I'd say it's pretty normal. Here in the Midwest where seasons, humidity and temperature fluctuate to the extreme every house from my seven year old one, to my MILs 30 year old one to my parents 110 year old one all develop new cracks once in awhile.
If it's perfectly straight up and down, it sounds like a drywall seam to me, which is NBD at all. You can google for the types of cracks to be worried about.
I'd say it's pretty normal. Here in the Midwest where seasons, humidity and temperature fluctuate to the extreme every house from my seven year old one, to my MILs 30 year old one to my parents 110 year old one all develop new cracks once in awhile.

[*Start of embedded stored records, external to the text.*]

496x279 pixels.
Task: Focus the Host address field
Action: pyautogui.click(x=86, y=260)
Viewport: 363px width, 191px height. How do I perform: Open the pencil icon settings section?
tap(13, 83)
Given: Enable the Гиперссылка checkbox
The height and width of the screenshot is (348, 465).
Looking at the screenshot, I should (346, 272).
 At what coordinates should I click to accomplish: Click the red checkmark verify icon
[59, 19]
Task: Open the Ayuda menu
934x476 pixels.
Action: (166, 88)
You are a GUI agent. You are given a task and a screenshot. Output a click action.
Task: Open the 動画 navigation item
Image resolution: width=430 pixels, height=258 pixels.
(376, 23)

Exactly. Our house was built in 1928 and I find new cracks every day. We also have plaster, not sure if that cracks easier than drywall.

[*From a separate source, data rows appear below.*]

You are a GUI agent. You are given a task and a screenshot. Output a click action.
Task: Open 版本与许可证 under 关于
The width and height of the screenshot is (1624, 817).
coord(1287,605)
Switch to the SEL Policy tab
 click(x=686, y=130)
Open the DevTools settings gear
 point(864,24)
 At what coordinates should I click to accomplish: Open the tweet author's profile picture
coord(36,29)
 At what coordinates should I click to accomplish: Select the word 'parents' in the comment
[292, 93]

Our house is 9 years old, and we've got settlement cracks in a few places. From what I know, in my area settlement cracks are very common. I live in Central IL, and pretty much everybody I know who owns a house has them; it's got something to do with the soil in the area that causes all of the houses to settle pretty quickly, from my understanding. I don't worry about it too much because all of the houses in my area have them.
Hm. Well maybe it's not so bad. I guess I've just never seen cracks in houses I've lived in- and we really don't have huge temperature shifts- no hard freezes, for example. But we did have a couple if small earthquakes this winter that woke us up in the night- I wonder if that's the culprit? I think we'll still have someone come out though. Our friends just found out they had major foundation issues. Scary! I don't want any part of that.
But we did have a couple if small earthquakes this winter that woke us up in the night- I wonder if that's the culprit?
We have had some funny things caused by earthquakes in the past (at our old condo...this house was built with earthquake ties and we have only felt two good sized earthquakes in 19 years), so earthquake was my first thought for your issue.
Apparently the whole condo was out of whack (we just thought the kids screwed up the door to their bathroom because of humidity, etc.), caused by one earthquake, because the Northridge quake totally fixed that issue and couple of other things that we thought were just poor workmanship.lol
My business partner's house has a ridge in the floor in a bedroom that showed up after the Northridge quake in '94, but they were told that it isn't an issue. ^o)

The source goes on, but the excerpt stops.